ТЕКСТ ДЛЯ ИЗУЧЕНИЯ
------------------------------------------------------------------------

До тех пор пока не установлены надежные патофизиологические и биохимические признаки активного шизофренического процесса, сколько-нибудь уверенное разграничение двух основных стадий можно проводить только при учете не одного какого-либо признака, а общей структуры состояния, ансамбля симптомов, степени генерализации симптоматики, степени ее аффективной насыщенности, влияния на поведение больного.
В поисках достоверных признаков активного шизофренического процесса Мауц вполне справедливо делал акцент на переживании болезни как субъективного изменения, угрозы для личности и ее единства, на предчувствие потери чего-то. Все эти переживания связаны с чувством напряжения, с неустойчивым настроением, со страхом, тревогой, беспокойством, а в более острых стадиях с растерянностью.
Мы не раз наблюдали у больных с закончившимся много лет назад процессом истинные галлюцинации и псевдогаллюцинации. Если в период активного процесса они переживались с чувством абсолютной субъективной достоверности, в одних случаях носили императивный характер и определяли поведение, в других — приводили в состояние тревоги, страха, то теперь они стали привычным явлением, потеряли аффективную насыщенность, не вызывают реакции страха, не определяют поведение (стали «дурной привычкой» по Майер-Гроссу). Даже в тех случаях, когда галлюцинации сохраняют еще полностью характер субъективной достоверности, больные освоились с ними, «примирились», научились отвлекаться от них, «не обращать на них внимания».

------------------------------------------------------------------------

ЗАДАНИЕ 1
Переведите на английский язык следующее предложение из текста о шизофреническом процессе: «Все эти переживания связаны с чувством напряжения, с неустойчивым настроением, со страхом, тревогой, беспокойством, а в более острых стадиях с растерянностью».
ЗАДАНИЕ 2
Продолжите текст о стадиях шизофренического процесса, начиная после его последнего предложения.

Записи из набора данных
------------------------------------------------------------------------

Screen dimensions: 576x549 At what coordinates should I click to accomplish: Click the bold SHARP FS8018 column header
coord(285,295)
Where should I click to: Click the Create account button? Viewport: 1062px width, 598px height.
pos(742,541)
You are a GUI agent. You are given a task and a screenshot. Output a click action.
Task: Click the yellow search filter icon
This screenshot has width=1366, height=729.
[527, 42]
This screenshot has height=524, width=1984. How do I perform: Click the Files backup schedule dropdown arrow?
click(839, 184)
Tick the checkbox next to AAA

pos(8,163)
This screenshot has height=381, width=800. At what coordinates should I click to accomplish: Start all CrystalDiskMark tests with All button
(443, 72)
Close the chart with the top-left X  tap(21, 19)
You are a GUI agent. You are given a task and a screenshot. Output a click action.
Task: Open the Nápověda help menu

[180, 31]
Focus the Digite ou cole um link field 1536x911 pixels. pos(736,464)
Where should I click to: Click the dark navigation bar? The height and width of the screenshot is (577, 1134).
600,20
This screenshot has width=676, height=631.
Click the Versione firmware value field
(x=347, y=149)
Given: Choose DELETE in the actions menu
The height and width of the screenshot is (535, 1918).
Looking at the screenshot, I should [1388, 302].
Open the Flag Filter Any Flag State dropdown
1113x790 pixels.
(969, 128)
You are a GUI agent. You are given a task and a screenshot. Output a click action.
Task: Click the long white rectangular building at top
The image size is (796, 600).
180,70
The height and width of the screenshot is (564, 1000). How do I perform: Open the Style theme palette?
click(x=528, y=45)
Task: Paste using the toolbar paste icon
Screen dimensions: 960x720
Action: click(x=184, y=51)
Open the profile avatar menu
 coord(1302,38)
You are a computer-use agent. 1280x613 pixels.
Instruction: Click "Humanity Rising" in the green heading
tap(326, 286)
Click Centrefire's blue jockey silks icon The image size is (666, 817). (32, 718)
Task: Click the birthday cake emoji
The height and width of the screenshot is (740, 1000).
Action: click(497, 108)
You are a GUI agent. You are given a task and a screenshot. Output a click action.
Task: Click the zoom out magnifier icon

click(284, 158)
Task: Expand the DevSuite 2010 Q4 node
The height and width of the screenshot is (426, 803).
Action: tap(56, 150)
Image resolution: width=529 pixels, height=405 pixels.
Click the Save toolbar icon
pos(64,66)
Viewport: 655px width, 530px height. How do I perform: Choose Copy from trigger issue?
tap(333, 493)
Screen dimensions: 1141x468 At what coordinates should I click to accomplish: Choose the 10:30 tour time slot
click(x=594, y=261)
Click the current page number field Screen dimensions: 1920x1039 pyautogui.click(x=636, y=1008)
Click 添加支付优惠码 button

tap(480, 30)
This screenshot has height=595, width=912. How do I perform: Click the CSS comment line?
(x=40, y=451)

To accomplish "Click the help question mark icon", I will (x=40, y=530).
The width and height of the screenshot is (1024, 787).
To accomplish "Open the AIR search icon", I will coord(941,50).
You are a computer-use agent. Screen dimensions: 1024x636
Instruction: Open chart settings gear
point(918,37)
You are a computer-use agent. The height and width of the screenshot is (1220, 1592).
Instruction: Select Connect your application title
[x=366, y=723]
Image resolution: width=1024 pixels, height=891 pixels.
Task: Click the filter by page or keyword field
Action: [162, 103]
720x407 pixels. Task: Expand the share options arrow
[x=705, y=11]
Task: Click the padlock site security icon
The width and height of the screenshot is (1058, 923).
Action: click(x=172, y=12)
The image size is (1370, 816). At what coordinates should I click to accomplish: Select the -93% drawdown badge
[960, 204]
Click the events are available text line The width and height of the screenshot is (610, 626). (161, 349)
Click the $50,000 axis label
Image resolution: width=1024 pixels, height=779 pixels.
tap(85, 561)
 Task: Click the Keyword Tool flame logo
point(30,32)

------------------------------------------------------------------------

ОТВЕТ 1
All these experiences are associated with a feeling of tension, with an unstable mood, with fear, anxiety, and restlessness, and in more acute stages with perplexity.

ОТВЕТ 2
То же самое относится и к бредовым идеям. Правило о «первичном» бредообразовании в процессуальных состояниях и «вторичном» — в дефектных многократно опровергается жизнью. Нередко в активной фазе процесса мы констатируем бредовые идеи, развившиеся вторично в связи с особенностями личности, реагирующей на ситуацию, создавшуюся в связи с болезнью или непосредственно на переживание болезни. И, наоборот, столь же часто первично возникший бред становится частью дефектного состояния. Но эта часть «процессуальной» симптоматики занимает уже совсем иное место в общей структуре состояния и совсем по-новому переживается больным: закончились явления бредовой настроенности с готовностью включить в бред любую окружающую ситуацию, появилось сомнение в абсолютной достоверности своих ошибочных суждений. В других случаях даже при сохранении непоколебимой уверенности в их достоверности наметилось разграничение сферы реальности и сферы болезни по типу или инкапсуляции бреда или «впаяния» его в общую структуру новой личности, мировоззрения больного, которое им тщательно скрывается и проявляется лишь в интимном домашнем кругу. Как бы то ни было, но при всех этих возможностях бред постепенно перестает влиять на поведение больного в повседневной его жизни, в коллективе и трудовой деятельности.